Since November 2023, the company received nearly $4 million for this work. After the contract expires, the system will transition to its own internal solutions. NYC Health + Hospitals separately emphasized that after October, they will neither transfer data to Palantir nor use the company's applications.

Hospital leadership also insists that the contractor's work was strictly limited to financial and administrative tasks, and that there was an "absolute firewall" between Palantir and federal immigration service ICE. According to Katz, there were no incidents involving unauthorized access during the collaboration.

What concerned critics

The disputes were triggered not so much by the fact of automation itself, but by the scope of access and the wording in the documents. Under the contract terms, Palantir could review notes about patients' health status to help hospitals recover more money under government programs. Additionally, the documents contained a clause allowing de-identification of protected health information and its use "for purposes other than research" — with permission from the city agency. Precisely this clause became the main alarm bell for critics.
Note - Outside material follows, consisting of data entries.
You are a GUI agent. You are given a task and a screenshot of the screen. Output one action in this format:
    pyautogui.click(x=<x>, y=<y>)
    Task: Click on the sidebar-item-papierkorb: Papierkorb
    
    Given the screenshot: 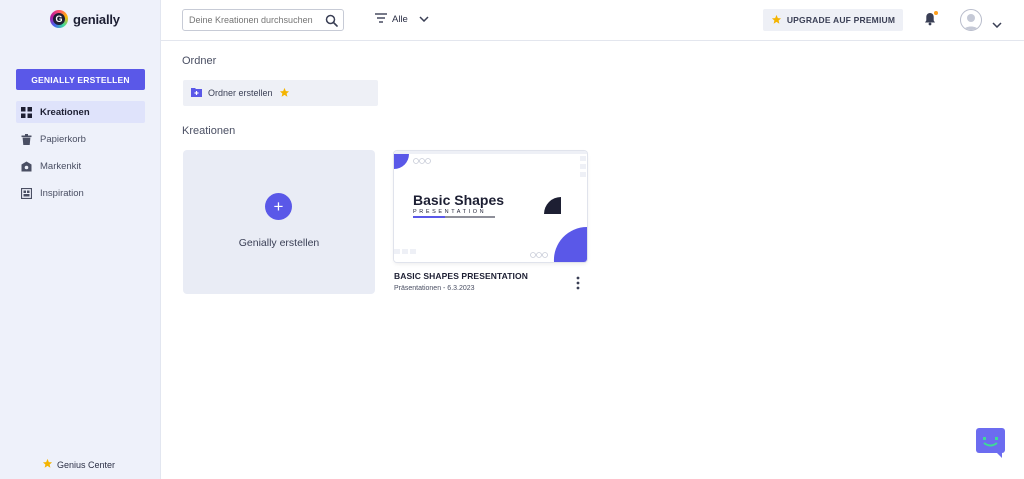 What is the action you would take?
    pyautogui.click(x=80, y=139)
  • access to patient health notes for financial optimization
  • ability to work with de-identified data outside research tasks
  • Palantir's broad presence in contracts with US and UK government agencies
  • platform's ability to connect and analyze large volumes of heterogeneous data

Lawyers and privacy experts say that de-identification alone is no longer sufficient as a safety guarantee. The more powerful the analytical and AI tools, the easier it is to re-match de-identified data with specific individuals if other large databases are nearby. Palantir, for its part, responds that it does not own client data, does not receive rights to it, and works only within the customer's instructions. But the dispute here is not only about the current contract, but about what capabilities become available to the contractor and the state in the future.

Pressure in the US and Britain

New York's decision was a victory for the Purge Palantir activist campaign. Pressure on the city was intensified by nurses, pro-Palestinian activists, as well as social and climate organizations. They argued that a company whose technologies are used by American immigration authorities and military structures should not work within public medicine. For them, the problem was not only the risks of data leaks, but also the political and military connections that come with the contractor.

"De-identification no longer provides the guarantee it once did, and with AI capabilities, re-identification becomes easier," — law professor

Sharon Hoffman.

Against this backdrop, the story quickly spread beyond New York, because in Britain Palantir is just expanding its influence. The company has already received a £330 million NHS England contract for the Federated Data Platform, and also participates in Ministry of Defence projects and is trying to gain access to sensitive financial regulator FCA data. British critics point out that by last summer, Palantir technology had been implemented by fewer than half of the country's healthcare bodies, and Medact and Amnesty International UK urge NHS to follow New York's example and break the deal.

What this means

The Palantir story shows that for AI suppliers in the public sector, it is no longer enough to promise savings and efficiency. Contracts are now evaluated by a different set of criteria: who gets access to data, whether it is safe to exit dependence on the contractor, and whether patients and society trust this. New York demonstrated that even a major government contract can be declined if political and reputational risks begin to outweigh the benefits.